Saved entries:
--------------------------------------------------

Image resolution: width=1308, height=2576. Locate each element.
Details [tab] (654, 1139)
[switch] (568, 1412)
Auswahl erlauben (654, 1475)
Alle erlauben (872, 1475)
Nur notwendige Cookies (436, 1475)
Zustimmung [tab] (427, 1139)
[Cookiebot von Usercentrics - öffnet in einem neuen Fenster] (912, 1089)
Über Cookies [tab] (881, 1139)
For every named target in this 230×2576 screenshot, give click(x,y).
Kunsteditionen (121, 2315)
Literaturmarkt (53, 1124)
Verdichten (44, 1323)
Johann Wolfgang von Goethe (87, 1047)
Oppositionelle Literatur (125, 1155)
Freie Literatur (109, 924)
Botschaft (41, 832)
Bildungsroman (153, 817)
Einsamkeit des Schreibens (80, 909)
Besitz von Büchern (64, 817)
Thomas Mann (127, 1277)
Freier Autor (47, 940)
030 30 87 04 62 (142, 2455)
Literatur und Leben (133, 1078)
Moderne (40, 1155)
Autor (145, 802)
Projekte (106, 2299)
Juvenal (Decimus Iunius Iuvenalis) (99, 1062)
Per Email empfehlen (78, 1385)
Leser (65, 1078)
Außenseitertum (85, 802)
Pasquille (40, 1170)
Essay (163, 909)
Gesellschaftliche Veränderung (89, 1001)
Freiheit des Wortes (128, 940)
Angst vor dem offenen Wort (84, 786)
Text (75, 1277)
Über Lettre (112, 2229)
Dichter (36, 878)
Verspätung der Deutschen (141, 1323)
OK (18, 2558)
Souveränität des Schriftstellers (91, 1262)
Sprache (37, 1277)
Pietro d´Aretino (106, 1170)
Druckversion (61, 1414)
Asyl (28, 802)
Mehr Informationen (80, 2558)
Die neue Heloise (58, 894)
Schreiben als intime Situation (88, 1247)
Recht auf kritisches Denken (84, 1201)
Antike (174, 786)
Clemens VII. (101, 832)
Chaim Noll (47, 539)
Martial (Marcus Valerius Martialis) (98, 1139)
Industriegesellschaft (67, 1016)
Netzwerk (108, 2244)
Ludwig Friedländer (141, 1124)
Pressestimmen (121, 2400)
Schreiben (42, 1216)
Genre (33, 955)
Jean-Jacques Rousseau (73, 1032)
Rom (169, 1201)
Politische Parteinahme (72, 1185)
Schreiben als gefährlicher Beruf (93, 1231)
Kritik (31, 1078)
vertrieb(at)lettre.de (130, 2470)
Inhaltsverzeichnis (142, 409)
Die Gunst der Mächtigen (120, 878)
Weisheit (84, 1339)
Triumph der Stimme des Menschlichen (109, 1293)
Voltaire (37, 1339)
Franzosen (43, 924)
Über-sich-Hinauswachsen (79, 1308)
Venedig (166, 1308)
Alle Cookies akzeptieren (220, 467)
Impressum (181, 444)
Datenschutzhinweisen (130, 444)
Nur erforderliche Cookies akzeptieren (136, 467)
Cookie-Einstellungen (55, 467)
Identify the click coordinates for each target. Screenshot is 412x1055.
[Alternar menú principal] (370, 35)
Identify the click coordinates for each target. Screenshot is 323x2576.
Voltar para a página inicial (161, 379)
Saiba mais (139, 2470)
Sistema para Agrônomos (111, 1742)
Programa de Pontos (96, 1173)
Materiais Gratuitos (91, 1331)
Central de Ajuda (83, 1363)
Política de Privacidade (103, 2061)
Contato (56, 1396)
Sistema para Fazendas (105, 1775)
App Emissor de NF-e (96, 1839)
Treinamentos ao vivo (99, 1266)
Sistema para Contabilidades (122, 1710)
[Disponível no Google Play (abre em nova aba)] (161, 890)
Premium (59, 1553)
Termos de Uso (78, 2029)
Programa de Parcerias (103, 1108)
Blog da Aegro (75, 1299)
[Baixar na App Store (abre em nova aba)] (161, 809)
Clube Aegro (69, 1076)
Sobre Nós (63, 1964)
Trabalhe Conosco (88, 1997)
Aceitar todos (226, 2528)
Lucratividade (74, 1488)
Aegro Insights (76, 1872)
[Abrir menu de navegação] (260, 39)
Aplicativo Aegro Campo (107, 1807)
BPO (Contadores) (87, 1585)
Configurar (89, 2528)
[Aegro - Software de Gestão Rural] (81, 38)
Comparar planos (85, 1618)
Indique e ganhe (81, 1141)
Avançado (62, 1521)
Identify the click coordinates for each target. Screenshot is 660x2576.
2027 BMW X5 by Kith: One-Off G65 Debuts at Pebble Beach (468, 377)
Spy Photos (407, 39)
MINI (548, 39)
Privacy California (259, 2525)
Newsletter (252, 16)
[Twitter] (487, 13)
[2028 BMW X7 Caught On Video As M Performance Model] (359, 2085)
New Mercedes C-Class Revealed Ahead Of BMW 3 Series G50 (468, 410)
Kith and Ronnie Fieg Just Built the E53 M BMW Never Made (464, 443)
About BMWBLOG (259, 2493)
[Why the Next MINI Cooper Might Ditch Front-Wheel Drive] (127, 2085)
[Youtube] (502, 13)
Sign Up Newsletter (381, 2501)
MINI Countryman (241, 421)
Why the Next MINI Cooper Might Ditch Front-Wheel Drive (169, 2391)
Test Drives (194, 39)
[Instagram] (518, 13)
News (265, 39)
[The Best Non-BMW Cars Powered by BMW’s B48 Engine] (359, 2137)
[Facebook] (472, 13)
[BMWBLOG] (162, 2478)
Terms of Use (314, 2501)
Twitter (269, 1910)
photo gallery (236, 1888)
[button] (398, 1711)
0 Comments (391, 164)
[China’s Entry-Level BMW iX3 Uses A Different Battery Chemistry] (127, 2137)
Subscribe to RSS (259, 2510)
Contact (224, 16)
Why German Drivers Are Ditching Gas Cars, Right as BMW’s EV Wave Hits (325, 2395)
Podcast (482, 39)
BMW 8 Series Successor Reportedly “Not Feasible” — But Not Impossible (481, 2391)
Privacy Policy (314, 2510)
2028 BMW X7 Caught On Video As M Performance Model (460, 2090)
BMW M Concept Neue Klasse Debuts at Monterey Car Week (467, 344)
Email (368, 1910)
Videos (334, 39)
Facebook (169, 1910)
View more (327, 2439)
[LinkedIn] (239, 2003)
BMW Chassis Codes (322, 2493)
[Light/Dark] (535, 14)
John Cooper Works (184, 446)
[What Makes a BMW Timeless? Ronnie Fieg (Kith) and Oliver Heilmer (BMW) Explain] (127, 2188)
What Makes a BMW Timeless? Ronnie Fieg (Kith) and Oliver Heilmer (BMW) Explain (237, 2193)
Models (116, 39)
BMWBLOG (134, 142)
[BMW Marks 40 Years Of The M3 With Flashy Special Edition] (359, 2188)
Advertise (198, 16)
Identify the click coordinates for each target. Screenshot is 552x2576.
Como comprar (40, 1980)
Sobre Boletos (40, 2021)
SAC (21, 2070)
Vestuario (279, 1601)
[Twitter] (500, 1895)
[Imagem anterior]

--------------------------------------------------

» What you are asked to do: Restate the entries above word for word.

» Response to this exercise:
Image resolution: width=1308, height=2576. Locate each element.
Details [tab] (654, 1139)
[switch] (568, 1412)
Auswahl erlauben (654, 1475)
Alle erlauben (872, 1475)
Nur notwendige Cookies (436, 1475)
Zustimmung [tab] (427, 1139)
[Cookiebot von Usercentrics - öffnet in einem neuen Fenster] (912, 1089)
Über Cookies [tab] (881, 1139)
For every named target in this 230×2576 screenshot, give click(x,y).
Kunsteditionen (121, 2315)
Literaturmarkt (53, 1124)
Verdichten (44, 1323)
Johann Wolfgang von Goethe (87, 1047)
Oppositionelle Literatur (125, 1155)
Freie Literatur (109, 924)
Botschaft (41, 832)
Bildungsroman (153, 817)
Einsamkeit des Schreibens (80, 909)
Besitz von Büchern (64, 817)
Thomas Mann (127, 1277)
Freier Autor (47, 940)
030 30 87 04 62 (142, 2455)
Literatur und Leben (133, 1078)
Moderne (40, 1155)
Autor (145, 802)
Projekte (106, 2299)
Juvenal (Decimus Iunius Iuvenalis) (99, 1062)
Per Email empfehlen (78, 1385)
Leser (65, 1078)
Außenseitertum (85, 802)
Pasquille (40, 1170)
Essay (163, 909)
Gesellschaftliche Veränderung (89, 1001)
Freiheit des Wortes (128, 940)
Angst vor dem offenen Wort (84, 786)
Text (75, 1277)
Über Lettre (112, 2229)
Dichter (36, 878)
Verspätung der Deutschen (141, 1323)
OK (18, 2558)
Souveränität des Schriftstellers (91, 1262)
Sprache (37, 1277)
Pietro d´Aretino (106, 1170)
Druckversion (61, 1414)
Asyl (28, 802)
Mehr Informationen (80, 2558)
Die neue Heloise (58, 894)
Schreiben als intime Situation (88, 1247)
Recht auf kritisches Denken (84, 1201)
Antike (174, 786)
Clemens VII. (101, 832)
Chaim Noll (47, 539)
Martial (Marcus Valerius Martialis) (98, 1139)
Industriegesellschaft (67, 1016)
Netzwerk (108, 2244)
Ludwig Friedländer (141, 1124)
Pressestimmen (121, 2400)
Schreiben (42, 1216)
Genre (33, 955)
Jean-Jacques Rousseau (73, 1032)
Rom (169, 1201)
Politische Parteinahme (72, 1185)
Schreiben als gefährlicher Beruf (93, 1231)
Kritik (31, 1078)
vertrieb(at)lettre.de (130, 2470)
Inhaltsverzeichnis (142, 409)
Die Gunst der Mächtigen (120, 878)
Weisheit (84, 1339)
Triumph der Stimme des Menschlichen (109, 1293)
Voltaire (37, 1339)
Franzosen (43, 924)
Über-sich-Hinauswachsen (79, 1308)
Venedig (166, 1308)
Alle Cookies akzeptieren (220, 467)
Impressum (181, 444)
Datenschutzhinweisen (130, 444)
Nur erforderliche Cookies akzeptieren (136, 467)
Cookie-Einstellungen (55, 467)
Identify the click coordinates for each target. Screenshot is 412x1055.
[Alternar menú principal] (370, 35)
Identify the click coordinates for each target. Screenshot is 323x2576.
Voltar para a página inicial (161, 379)
Saiba mais (139, 2470)
Sistema para Agrônomos (111, 1742)
Programa de Pontos (96, 1173)
Materiais Gratuitos (91, 1331)
Central de Ajuda (83, 1363)
Política de Privacidade (103, 2061)
Contato (56, 1396)
Sistema para Fazendas (105, 1775)
App Emissor de NF-e (96, 1839)
Treinamentos ao vivo (99, 1266)
Sistema para Contabilidades (122, 1710)
[Disponível no Google Play (abre em nova aba)] (161, 890)
Premium (59, 1553)
Termos de Uso (78, 2029)
Programa de Parcerias (103, 1108)
Blog da Aegro (75, 1299)
[Baixar na App Store (abre em nova aba)] (161, 809)
Clube Aegro (69, 1076)
Sobre Nós (63, 1964)
Trabalhe Conosco (88, 1997)
Aceitar todos (226, 2528)
Lucratividade (74, 1488)
Aegro Insights (76, 1872)
[Abrir menu de navegação] (260, 39)
Aplicativo Aegro Campo (107, 1807)
BPO (Contadores) (87, 1585)
Configurar (89, 2528)
[Aegro - Software de Gestão Rural] (81, 38)
Comparar planos (85, 1618)
Indique e ganhe (81, 1141)
Avançado (62, 1521)
Identify the click coordinates for each target. Screenshot is 660x2576.
2027 BMW X5 by Kith: One-Off G65 Debuts at Pebble Beach (468, 377)
Spy Photos (407, 39)
MINI (548, 39)
Privacy California (259, 2525)
Newsletter (252, 16)
[Twitter] (487, 13)
[2028 BMW X7 Caught On Video As M Performance Model] (359, 2085)
New Mercedes C-Class Revealed Ahead Of BMW 3 Series G50 (468, 410)
Kith and Ronnie Fieg Just Built the E53 M BMW Never Made (464, 443)
About BMWBLOG (259, 2493)
[Why the Next MINI Cooper Might Ditch Front-Wheel Drive] (127, 2085)
[Youtube] (502, 13)
Sign Up Newsletter (381, 2501)
MINI Countryman (241, 421)
Why the Next MINI Cooper Might Ditch Front-Wheel Drive (169, 2391)
Test Drives (194, 39)
[Instagram] (518, 13)
News (265, 39)
[The Best Non-BMW Cars Powered by BMW’s B48 Engine] (359, 2137)
[Facebook] (472, 13)
[BMWBLOG] (162, 2478)
Terms of Use (314, 2501)
Twitter (269, 1910)
photo gallery (236, 1888)
[button] (398, 1711)
0 Comments (391, 164)
[China’s Entry-Level BMW iX3 Uses A Different Battery Chemistry] (127, 2137)
Subscribe to RSS (259, 2510)
Contact (224, 16)
Why German Drivers Are Ditching Gas Cars, Right as BMW’s EV Wave Hits (325, 2395)
Podcast (482, 39)
BMW 8 Series Successor Reportedly “Not Feasible” — But Not Impossible (481, 2391)
Privacy Policy (314, 2510)
2028 BMW X7 Caught On Video As M Performance Model (460, 2090)
BMW M Concept Neue Klasse Debuts at Monterey Car Week (467, 344)
Email (368, 1910)
Videos (334, 39)
Facebook (169, 1910)
View more (327, 2439)
[LinkedIn] (239, 2003)
BMW Chassis Codes (322, 2493)
[Light/Dark] (535, 14)
John Cooper Works (184, 446)
[What Makes a BMW Timeless? Ronnie Fieg (Kith) and Oliver Heilmer (BMW) Explain] (127, 2188)
What Makes a BMW Timeless? Ronnie Fieg (Kith) and Oliver Heilmer (BMW) Explain (237, 2193)
Models (116, 39)
BMWBLOG (134, 142)
[BMW Marks 40 Years Of The M3 With Flashy Special Edition] (359, 2188)
Advertise (198, 16)
Identify the click coordinates for each target. Screenshot is 552x2576.
Como comprar (40, 1980)
Sobre Boletos (40, 2021)
SAC (21, 2070)
Vestuario (279, 1601)
[Twitter] (500, 1895)
[Imagem anterior]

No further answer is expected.